WHAT YOU HAVE TO DO
Each entry that appears below should be restated exactly as it is.
RECORDED DATA Start Marker
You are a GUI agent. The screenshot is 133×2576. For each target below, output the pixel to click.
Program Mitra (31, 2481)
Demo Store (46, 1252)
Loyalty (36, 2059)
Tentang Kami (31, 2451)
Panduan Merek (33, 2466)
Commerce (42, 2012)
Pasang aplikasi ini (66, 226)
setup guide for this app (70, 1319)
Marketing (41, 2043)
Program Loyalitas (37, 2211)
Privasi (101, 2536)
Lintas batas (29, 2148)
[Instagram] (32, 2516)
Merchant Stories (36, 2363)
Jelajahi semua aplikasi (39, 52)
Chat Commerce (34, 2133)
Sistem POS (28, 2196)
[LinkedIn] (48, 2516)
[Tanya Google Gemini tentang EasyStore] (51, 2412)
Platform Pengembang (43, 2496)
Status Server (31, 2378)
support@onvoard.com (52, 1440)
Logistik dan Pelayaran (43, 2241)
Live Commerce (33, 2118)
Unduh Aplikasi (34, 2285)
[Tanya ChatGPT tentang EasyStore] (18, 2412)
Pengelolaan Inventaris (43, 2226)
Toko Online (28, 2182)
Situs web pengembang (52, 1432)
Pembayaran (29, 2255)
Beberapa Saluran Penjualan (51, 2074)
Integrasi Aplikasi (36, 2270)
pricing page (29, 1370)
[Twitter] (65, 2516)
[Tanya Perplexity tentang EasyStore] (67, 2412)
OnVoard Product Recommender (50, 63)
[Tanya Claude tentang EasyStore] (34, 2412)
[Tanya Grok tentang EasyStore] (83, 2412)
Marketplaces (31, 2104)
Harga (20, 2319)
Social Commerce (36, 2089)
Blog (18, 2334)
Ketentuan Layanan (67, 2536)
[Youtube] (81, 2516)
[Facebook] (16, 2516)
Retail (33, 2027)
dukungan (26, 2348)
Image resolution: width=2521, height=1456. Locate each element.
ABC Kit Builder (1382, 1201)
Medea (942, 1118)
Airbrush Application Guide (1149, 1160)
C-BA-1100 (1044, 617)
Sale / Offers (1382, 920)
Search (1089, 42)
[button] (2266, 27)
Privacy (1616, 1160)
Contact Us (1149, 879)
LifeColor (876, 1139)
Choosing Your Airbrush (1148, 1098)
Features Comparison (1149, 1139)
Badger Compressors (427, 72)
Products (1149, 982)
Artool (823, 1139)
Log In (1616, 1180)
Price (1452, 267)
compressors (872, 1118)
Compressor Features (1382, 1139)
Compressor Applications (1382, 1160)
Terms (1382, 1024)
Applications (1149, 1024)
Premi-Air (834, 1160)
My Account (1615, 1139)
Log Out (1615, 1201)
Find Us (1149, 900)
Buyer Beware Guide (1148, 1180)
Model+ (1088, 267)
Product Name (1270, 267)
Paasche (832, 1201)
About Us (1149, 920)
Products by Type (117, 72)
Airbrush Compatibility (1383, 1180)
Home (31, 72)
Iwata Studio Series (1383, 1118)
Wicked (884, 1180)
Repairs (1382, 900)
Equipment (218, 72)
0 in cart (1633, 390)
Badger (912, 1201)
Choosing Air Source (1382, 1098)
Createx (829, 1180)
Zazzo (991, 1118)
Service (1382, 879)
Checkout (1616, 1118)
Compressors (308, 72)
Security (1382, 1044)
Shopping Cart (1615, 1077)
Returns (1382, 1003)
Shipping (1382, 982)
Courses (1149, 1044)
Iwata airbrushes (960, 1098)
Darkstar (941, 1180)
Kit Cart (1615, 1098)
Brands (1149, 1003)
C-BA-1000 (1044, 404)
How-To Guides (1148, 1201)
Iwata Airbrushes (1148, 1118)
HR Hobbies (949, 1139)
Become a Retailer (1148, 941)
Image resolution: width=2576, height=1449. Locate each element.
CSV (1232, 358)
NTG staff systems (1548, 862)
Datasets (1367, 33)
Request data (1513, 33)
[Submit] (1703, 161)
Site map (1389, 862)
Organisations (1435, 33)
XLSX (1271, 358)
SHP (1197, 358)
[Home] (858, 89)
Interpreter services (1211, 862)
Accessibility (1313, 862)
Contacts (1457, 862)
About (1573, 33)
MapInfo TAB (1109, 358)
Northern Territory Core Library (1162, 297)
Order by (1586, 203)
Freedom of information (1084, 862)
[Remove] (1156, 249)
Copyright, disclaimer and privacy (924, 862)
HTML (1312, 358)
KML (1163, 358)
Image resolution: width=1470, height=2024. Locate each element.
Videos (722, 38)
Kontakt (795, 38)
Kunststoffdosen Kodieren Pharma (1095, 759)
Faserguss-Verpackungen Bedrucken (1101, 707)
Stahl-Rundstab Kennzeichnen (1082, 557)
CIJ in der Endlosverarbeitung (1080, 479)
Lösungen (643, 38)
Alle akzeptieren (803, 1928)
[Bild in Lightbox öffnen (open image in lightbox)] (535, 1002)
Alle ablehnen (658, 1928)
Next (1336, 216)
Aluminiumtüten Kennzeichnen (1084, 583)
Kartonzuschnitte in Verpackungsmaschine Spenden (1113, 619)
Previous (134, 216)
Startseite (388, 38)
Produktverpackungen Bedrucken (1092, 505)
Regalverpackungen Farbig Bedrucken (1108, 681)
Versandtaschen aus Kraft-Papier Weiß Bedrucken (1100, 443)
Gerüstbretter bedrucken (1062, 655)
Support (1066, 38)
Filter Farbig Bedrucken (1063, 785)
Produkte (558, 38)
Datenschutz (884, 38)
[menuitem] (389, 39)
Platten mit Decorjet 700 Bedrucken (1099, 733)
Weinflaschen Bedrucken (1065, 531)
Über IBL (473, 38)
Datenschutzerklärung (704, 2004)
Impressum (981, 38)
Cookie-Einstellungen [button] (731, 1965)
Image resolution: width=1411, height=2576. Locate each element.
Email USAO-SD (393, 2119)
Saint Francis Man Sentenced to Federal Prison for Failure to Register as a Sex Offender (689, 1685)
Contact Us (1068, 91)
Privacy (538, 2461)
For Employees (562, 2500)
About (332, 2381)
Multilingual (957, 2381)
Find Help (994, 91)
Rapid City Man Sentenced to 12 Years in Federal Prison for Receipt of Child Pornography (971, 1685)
RECORDED DATA End Marker
WRITTEN REPLY
You are a GUI agent. The screenshot is 133×2576. For each target below, output the pixel to click.
Program Mitra (31, 2481)
Demo Store (46, 1252)
Loyalty (36, 2059)
Tentang Kami (31, 2451)
Panduan Merek (33, 2466)
Commerce (42, 2012)
Pasang aplikasi ini (66, 226)
setup guide for this app (70, 1319)
Marketing (41, 2043)
Program Loyalitas (37, 2211)
Privasi (101, 2536)
Lintas batas (29, 2148)
[Instagram] (32, 2516)
Merchant Stories (36, 2363)
Jelajahi semua aplikasi (39, 52)
Chat Commerce (34, 2133)
Sistem POS (28, 2196)
[LinkedIn] (48, 2516)
[Tanya Google Gemini tentang EasyStore] (51, 2412)
Platform Pengembang (43, 2496)
Status Server (31, 2378)
support@onvoard.com (52, 1440)
Logistik dan Pelayaran (43, 2241)
Live Commerce (33, 2118)
Unduh Aplikasi (34, 2285)
[Tanya ChatGPT tentang EasyStore] (18, 2412)
Pengelolaan Inventaris (43, 2226)
Toko Online (28, 2182)
Situs web pengembang (52, 1432)
Pembayaran (29, 2255)
Beberapa Saluran Penjualan (51, 2074)
Integrasi Aplikasi (36, 2270)
pricing page (29, 1370)
[Twitter] (65, 2516)
[Tanya Perplexity tentang EasyStore] (67, 2412)
OnVoard Product Recommender (50, 63)
[Tanya Claude tentang EasyStore] (34, 2412)
[Tanya Grok tentang EasyStore] (83, 2412)
Marketplaces (31, 2104)
Harga (20, 2319)
Social Commerce (36, 2089)
Blog (18, 2334)
Ketentuan Layanan (67, 2536)
[Youtube] (81, 2516)
[Facebook] (16, 2516)
Retail (33, 2027)
dukungan (26, 2348)
Image resolution: width=2521, height=1456. Locate each element.
ABC Kit Builder (1382, 1201)
Medea (942, 1118)
Airbrush Application Guide (1149, 1160)
C-BA-1100 (1044, 617)
Sale / Offers (1382, 920)
Search (1089, 42)
[button] (2266, 27)
Privacy (1616, 1160)
Contact Us (1149, 879)
LifeColor (876, 1139)
Choosing Your Airbrush (1148, 1098)
Features Comparison (1149, 1139)
Badger Compressors (427, 72)
Products (1149, 982)
Artool (823, 1139)
Log In (1616, 1180)
Price (1452, 267)
compressors (872, 1118)
Compressor Features (1382, 1139)
Compressor Applications (1382, 1160)
Terms (1382, 1024)
Applications (1149, 1024)
Premi-Air (834, 1160)
My Account (1615, 1139)
Log Out (1615, 1201)
Find Us (1149, 900)
Buyer Beware Guide (1148, 1180)
Model+ (1088, 267)
Product Name (1270, 267)
Paasche (832, 1201)
About Us (1149, 920)
Products by Type (117, 72)
Airbrush Compatibility (1383, 1180)
Home (31, 72)
Iwata Studio Series (1383, 1118)
Wicked (884, 1180)
Repairs (1382, 900)
Equipment (218, 72)
0 in cart (1633, 390)
Badger (912, 1201)
Choosing Air Source (1382, 1098)
Createx (829, 1180)
Zazzo (991, 1118)
Service (1382, 879)
Checkout (1616, 1118)
Compressors (308, 72)
Security (1382, 1044)
Shopping Cart (1615, 1077)
Returns (1382, 1003)
Shipping (1382, 982)
Courses (1149, 1044)
Iwata airbrushes (960, 1098)
Darkstar (941, 1180)
Kit Cart (1615, 1098)
Brands (1149, 1003)
C-BA-1000 (1044, 404)
How-To Guides (1148, 1201)
Iwata Airbrushes (1148, 1118)
HR Hobbies (949, 1139)
Become a Retailer (1148, 941)
Image resolution: width=2576, height=1449. Locate each element.
CSV (1232, 358)
NTG staff systems (1548, 862)
Datasets (1367, 33)
Request data (1513, 33)
[Submit] (1703, 161)
Site map (1389, 862)
Organisations (1435, 33)
XLSX (1271, 358)
SHP (1197, 358)
[Home] (858, 89)
Interpreter services (1211, 862)
Accessibility (1313, 862)
Contacts (1457, 862)
About (1573, 33)
MapInfo TAB (1109, 358)
Northern Territory Core Library (1162, 297)
Order by (1586, 203)
Freedom of information (1084, 862)
[Remove] (1156, 249)
Copyright, disclaimer and privacy (924, 862)
HTML (1312, 358)
KML (1163, 358)
Image resolution: width=1470, height=2024. Locate each element.
Videos (722, 38)
Kontakt (795, 38)
Kunststoffdosen Kodieren Pharma (1095, 759)
Faserguss-Verpackungen Bedrucken (1101, 707)
Stahl-Rundstab Kennzeichnen (1082, 557)
CIJ in der Endlosverarbeitung (1080, 479)
Lösungen (643, 38)
Alle akzeptieren (803, 1928)
[Bild in Lightbox öffnen (open image in lightbox)] (535, 1002)
Alle ablehnen (658, 1928)
Next (1336, 216)
Aluminiumtüten Kennzeichnen (1084, 583)
Kartonzuschnitte in Verpackungsmaschine Spenden (1113, 619)
Previous (134, 216)
Startseite (388, 38)
Produktverpackungen Bedrucken (1092, 505)
Regalverpackungen Farbig Bedrucken (1108, 681)
Versandtaschen aus Kraft-Papier Weiß Bedrucken (1100, 443)
Gerüstbretter bedrucken (1062, 655)
Support (1066, 38)
Filter Farbig Bedrucken (1063, 785)
Produkte (558, 38)
Datenschutz (884, 38)
[menuitem] (389, 39)
Platten mit Decorjet 700 Bedrucken (1099, 733)
Weinflaschen Bedrucken (1065, 531)
Über IBL (473, 38)
Datenschutzerklärung (704, 2004)
Impressum (981, 38)
Cookie-Einstellungen [button] (731, 1965)
Image resolution: width=1411, height=2576. Locate each element.
Email USAO-SD (393, 2119)
Saint Francis Man Sentenced to Federal Prison for Failure to Register as a Sex Offender (689, 1685)
Contact Us (1068, 91)
Privacy (538, 2461)
For Employees (562, 2500)
About (332, 2381)
Multilingual (957, 2381)
Find Help (994, 91)
Rapid City Man Sentenced to 12 Years in Federal Prison for Receipt of Child Pornography (971, 1685)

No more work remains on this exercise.